- Screenshot grounding data:
******
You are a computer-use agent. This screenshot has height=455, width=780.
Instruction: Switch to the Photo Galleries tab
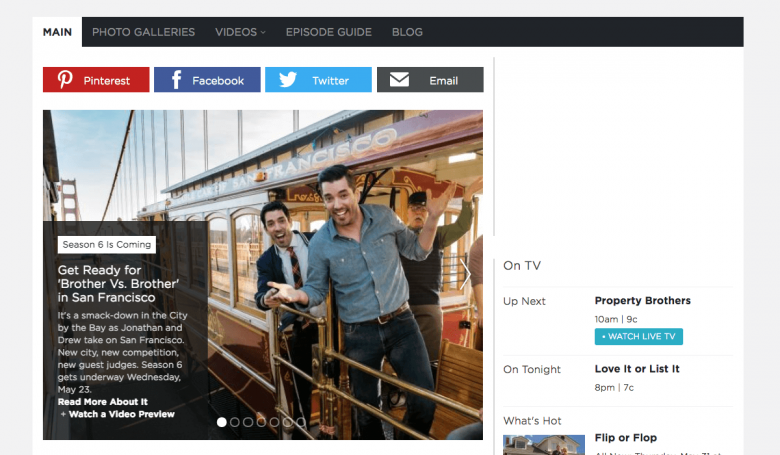143,32
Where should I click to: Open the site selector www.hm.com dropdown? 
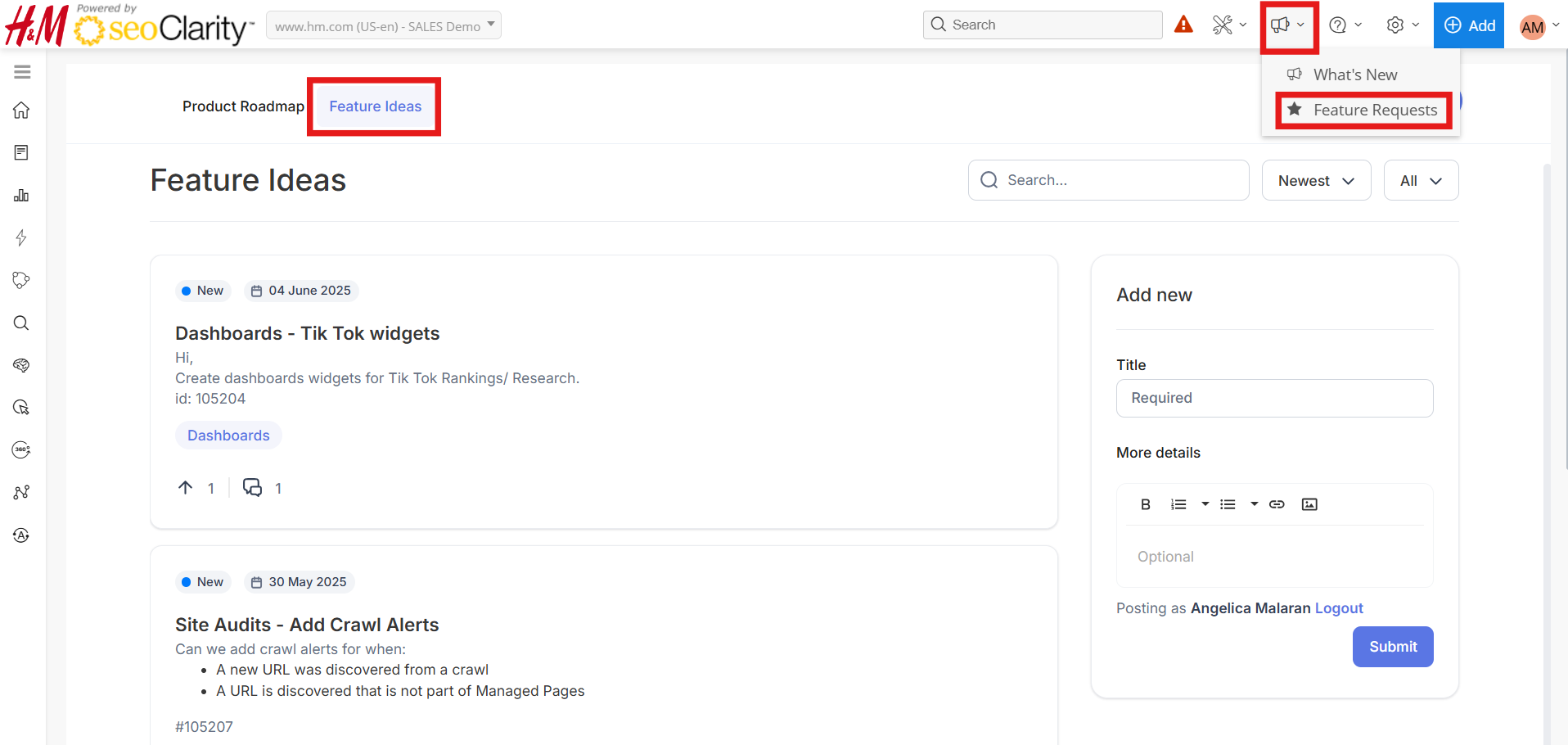384,26
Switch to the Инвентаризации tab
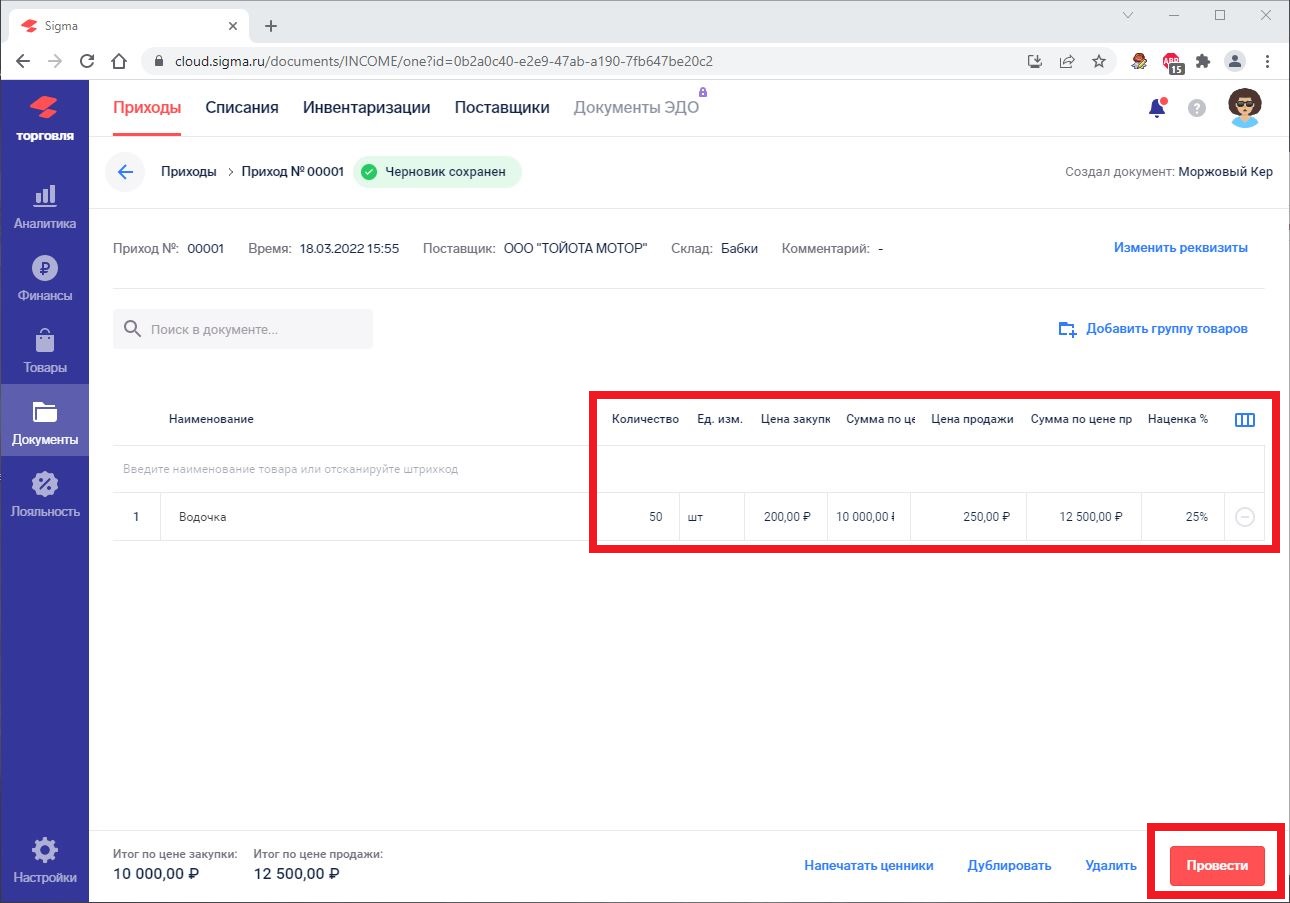The width and height of the screenshot is (1290, 903). tap(366, 108)
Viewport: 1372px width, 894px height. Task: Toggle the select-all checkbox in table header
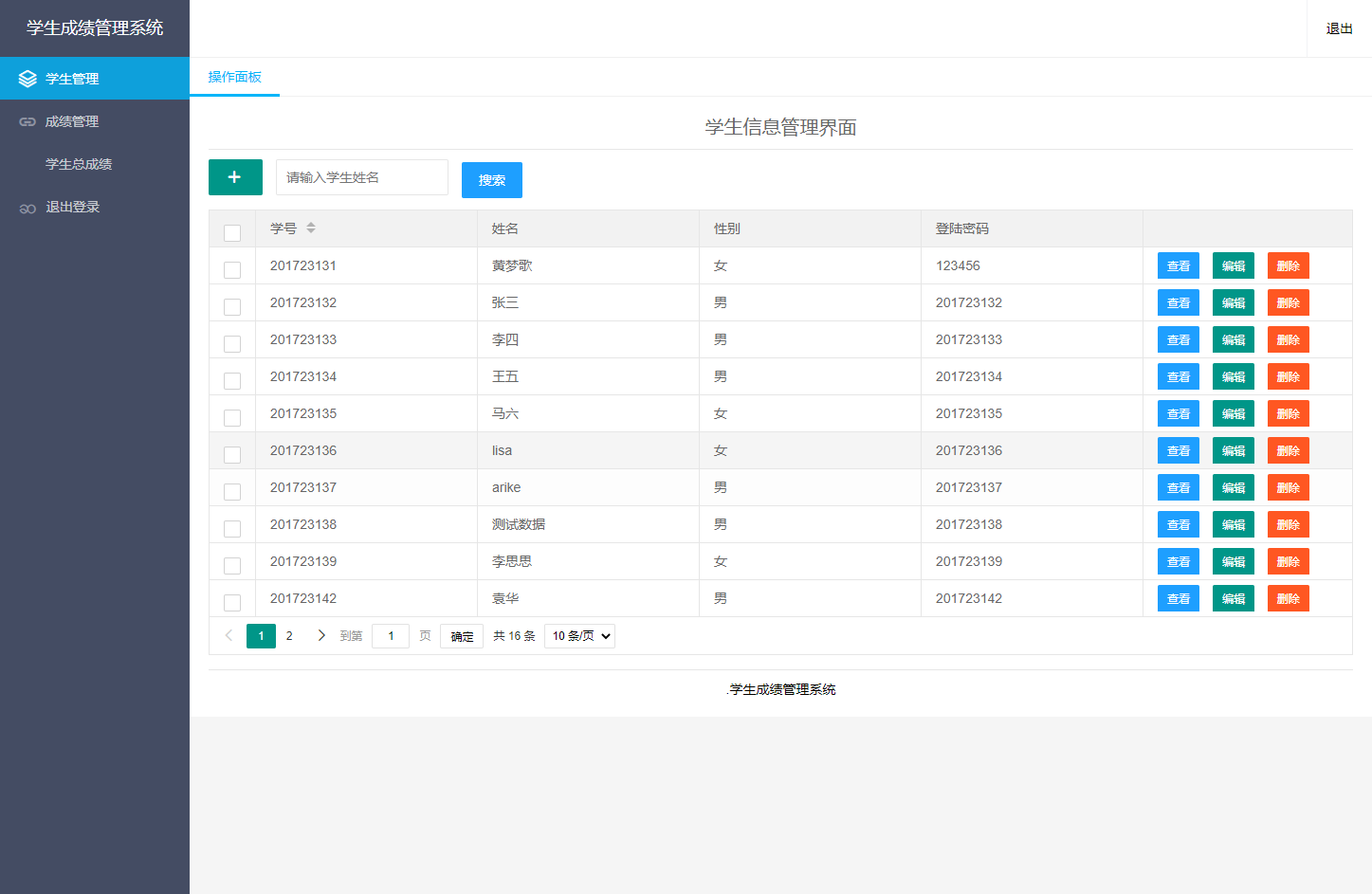232,232
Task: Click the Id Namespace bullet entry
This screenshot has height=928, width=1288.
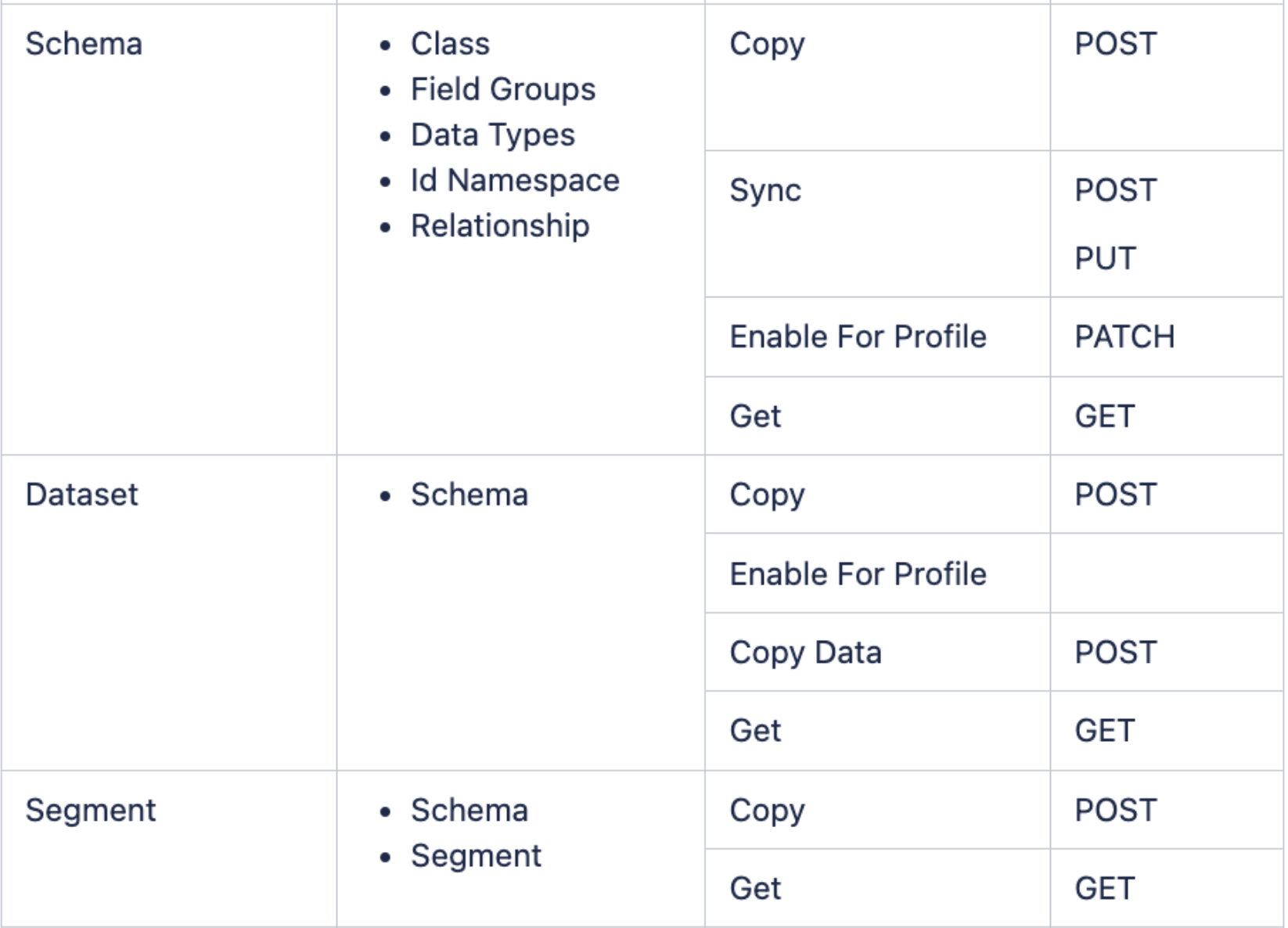Action: (x=515, y=180)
******
- WHAT YOU NEED TO DO: Would you print all of the entries exactly, omitting any image?

- WRITTEN ANSWER:
You are a computer-use agent. This screenshot has height=455, width=780.
Instruction: Switch to the Photo Galleries tab
143,32
Where should I click to: Open the site selector www.hm.com dropdown? 
384,26
Switch to the Инвентаризации tab
The width and height of the screenshot is (1290, 903). tap(366, 108)
Viewport: 1372px width, 894px height. Task: Toggle the select-all checkbox in table header
232,232
Task: Click the Id Namespace bullet entry
This screenshot has height=928, width=1288.
Action: (x=515, y=180)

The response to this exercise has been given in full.